We’ve got details on the smallest engine Ford has ever built, a new 1.0-liter EcoBoost™ three-cylinder. It’s not just efficient; it’s super efficient. Seriously – that displacement is the same as a cruiser motorcycle’s! Now, this engine wasn’t designed in response to current fuel prices, mind you; Ford has been aggressively creating a range of fuel-efficient powertrains as part of its mission to strengthen its array of fuel-efficient vehicles. How’s that working out so far? Ford currently has 12 vehicles that lead their sales segments in fuel economy and four vehicles that deliver at least 40 mpg, something no other automaker can match.

And Ford bested itself here, too, having never before built a regular production car engine with fewer than four cylinders. The story behind the new EcoBoost 1.0-liter began at the Ford Dunton Technical Centre in the U.K., which is the Ford epicenter for small-capacity engines. The goal here was to design a technically advanced three-cylinder that would deliver the same performance as a four-cylinder but with higher fuel economy and lower emissions. Talk about setting the bar high.

So, the Dunton engineers got to work, focusing on improving thermal efficiency and reducing friction of the engine’s internal moving parts, particularly during warm-up. That’s when an engine emits higher levels of CO2 and other pollutants. Advanced technology includes a Ford-designed split cooling system that allows the cylinder block to warm up before the cylinder head; faster cylinder block warm-ups save fuel (especially in cold weather). Also, an exhaust manifold has been cast into the cylinder head. The one-piece assembly lowers the temperature of the exhaust gases, enabling the engine to run in a wider rpm band with the optimum fuel-to-air ratio, not to mention it saves weight and allows the engine to operate more smoothly.

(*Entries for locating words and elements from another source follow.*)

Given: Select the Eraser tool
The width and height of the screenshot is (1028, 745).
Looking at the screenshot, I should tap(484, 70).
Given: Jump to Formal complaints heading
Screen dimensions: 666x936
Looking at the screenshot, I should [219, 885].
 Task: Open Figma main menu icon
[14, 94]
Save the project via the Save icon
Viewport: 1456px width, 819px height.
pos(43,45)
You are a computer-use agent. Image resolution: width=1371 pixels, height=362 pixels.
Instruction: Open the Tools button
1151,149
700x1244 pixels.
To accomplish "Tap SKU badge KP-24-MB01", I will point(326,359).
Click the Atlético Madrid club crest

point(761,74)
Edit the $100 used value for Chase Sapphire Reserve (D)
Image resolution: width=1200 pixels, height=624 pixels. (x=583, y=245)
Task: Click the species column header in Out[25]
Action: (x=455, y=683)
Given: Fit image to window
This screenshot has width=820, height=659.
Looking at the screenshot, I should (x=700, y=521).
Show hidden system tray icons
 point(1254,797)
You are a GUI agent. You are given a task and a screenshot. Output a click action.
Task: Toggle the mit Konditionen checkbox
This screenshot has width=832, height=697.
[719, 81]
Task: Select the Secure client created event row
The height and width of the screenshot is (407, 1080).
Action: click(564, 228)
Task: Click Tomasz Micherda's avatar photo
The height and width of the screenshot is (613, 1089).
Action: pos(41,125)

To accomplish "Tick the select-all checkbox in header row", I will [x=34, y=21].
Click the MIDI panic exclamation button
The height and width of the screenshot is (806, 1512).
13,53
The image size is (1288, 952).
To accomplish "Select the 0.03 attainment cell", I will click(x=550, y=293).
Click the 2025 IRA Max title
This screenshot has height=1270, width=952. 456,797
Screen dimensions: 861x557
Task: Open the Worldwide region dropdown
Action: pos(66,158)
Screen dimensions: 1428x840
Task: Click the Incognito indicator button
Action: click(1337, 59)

And EcoBoost technologies also make an appearance, such as turbocharging, direct injection and twin independent variable camshaft timing.

“No one’s ever built a three-cylinder engine quite like this. Not only is it one of the most technically advanced and efficient engines we’ve ever designed, but it will introduce a number of new technologies to the Ford engine lineup,” said Joe Bakaj, Ford Vice President of Global Powertrain Engineering.

You sharp-eyed readers might recognize the engine from the Ford Start concept car that debuted at Beijing in 2010, and more recently had its European debut in the Ford B-MAX at the 2011 Geneva Motor Show.

Ford is on track to deliver on its promise in 2006 of offering EcoBoost on 90 percent of its North American lineup by 2013 and to be producing 1.5 million EcoBoost engines globally. The next vehicles to get EcoBoost engines, the Edge and Explorer, arrive late this summer.

But wait, there’s more new news: As with the 1.0-liter EcoBoost engine, advanced technology will be a key feature of a Ford-designed, Ford-engineered and Ford-built eight-speed automatic transmission currently under development. It will utilize Ford next-generation clutch controls; an input torque sensor, which measures torque coming into the transmission and enables faster selection of the proper gear, thereby reducing hunting and helping smooth out shifts; and actuators built into the case for tighter, more precise control of hydraulic pressure.

Another new Ford transmission, to be installed in hybrid vehicles, starts production late this year at Van Dyke Transmission Plant in suburban Detroit. Full volume production is slated for the first quarter of 2012. It’s an e-CVT, or electronic continuously variable transmission, and will offer improved performance over the current unit. The current Ford Fusion Hybrid can reach a top speed of 47 mph on electricity and go as far as one mile. By next spring, Ford expects to be manufacturing more hybrid transmissions in North America than any other automaker or supplier. The new transmission replaces a unit currently made in Japan that is used today in Ford and Lincoln hybrids.

“In the last five years, we have made a record investment in new powertrains and fuel-saving technologies,” said Derrick Kuzak, Ford Group Vice President of Global Product Development. “Today, we have the freshest powertrain lineup in the industry. And there is plenty more coming.”